Print, exactly as written, the line in the entries below that contains "660x609 pixels. Task: Select" and every line after it up to and including the last. Omit pictures.
# # # #
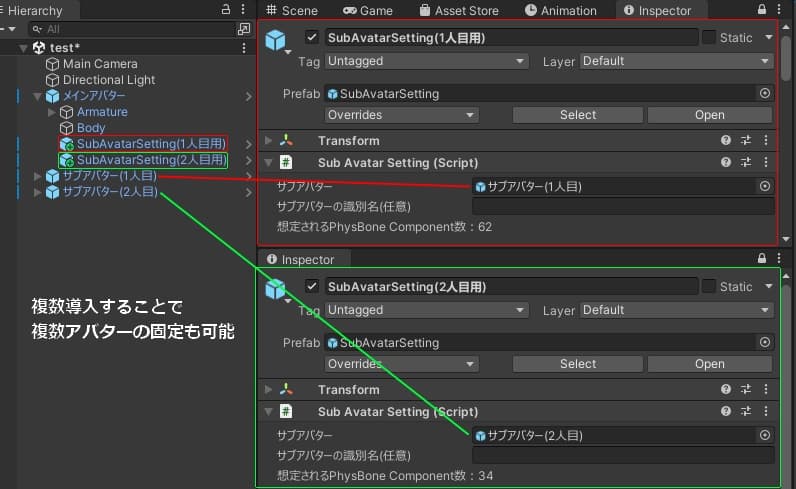Open the test scene's three-dot options menu
Screen dimensions: 796x489
[x=245, y=48]
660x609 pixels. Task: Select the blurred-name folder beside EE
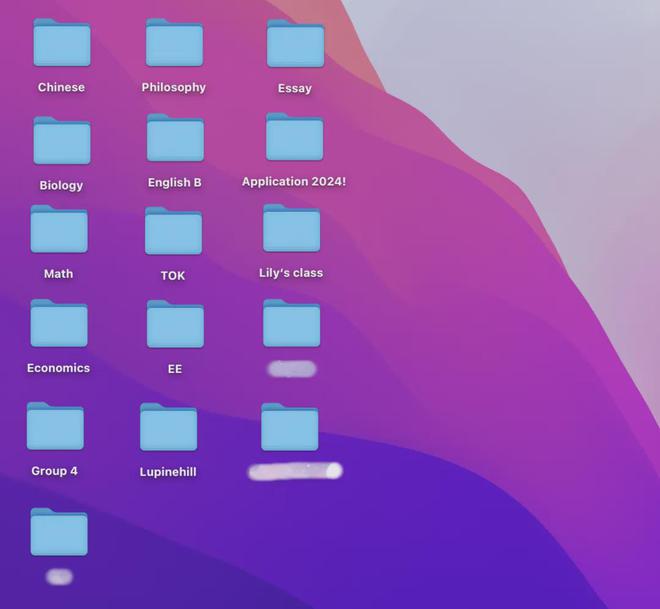(291, 323)
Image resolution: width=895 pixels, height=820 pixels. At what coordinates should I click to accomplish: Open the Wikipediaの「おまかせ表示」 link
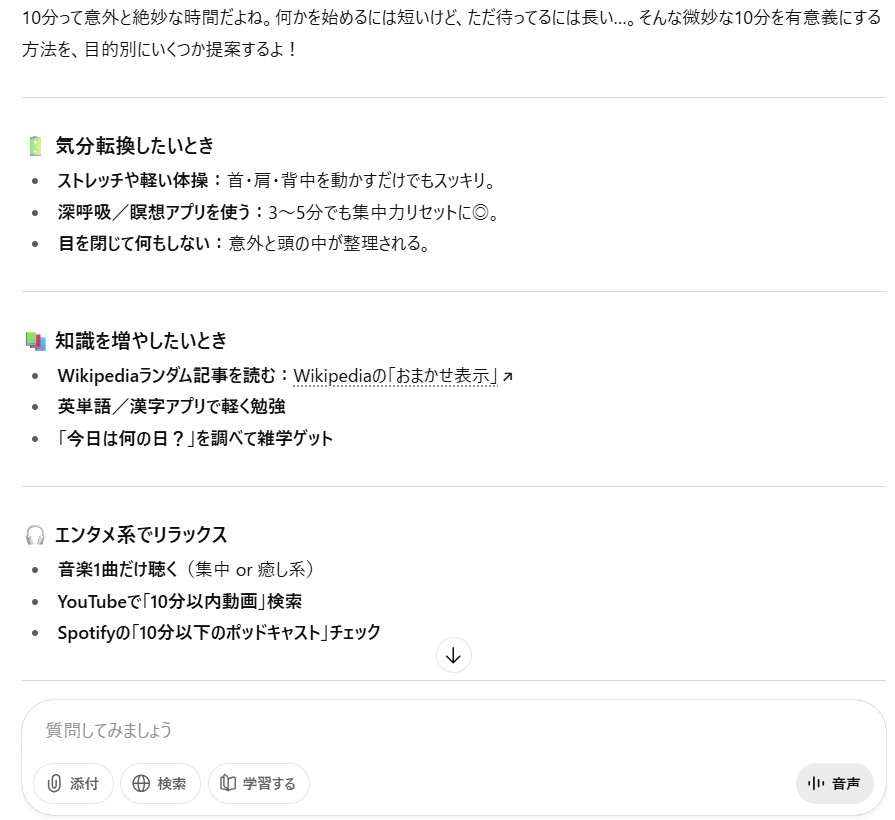point(396,375)
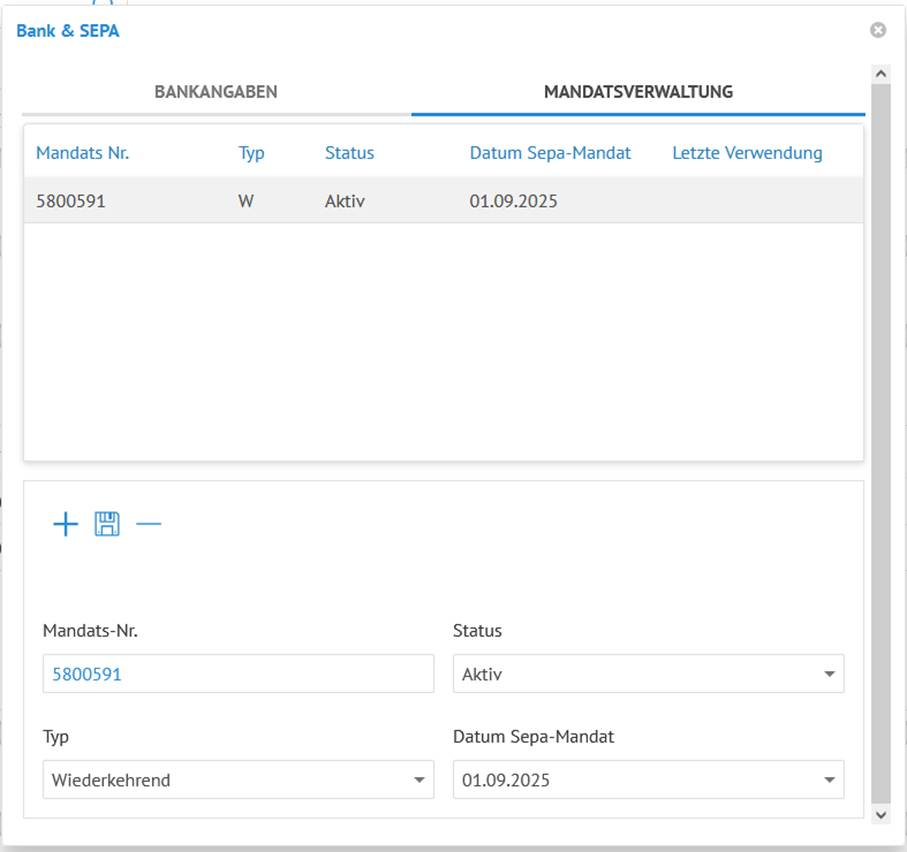Open the Datum Sepa-Mandat date picker
This screenshot has width=907, height=852.
[829, 780]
# # # #
* _OUTPUT BELOW_
660x609 pixels. Task: Select the blurred-name folder beside EE
(291, 323)
Image resolution: width=895 pixels, height=820 pixels. At what coordinates should I click to accomplish: Open the Wikipediaの「おまかせ表示」 link
point(396,375)
Open the Datum Sepa-Mandat date picker
This screenshot has width=907, height=852.
[829, 780]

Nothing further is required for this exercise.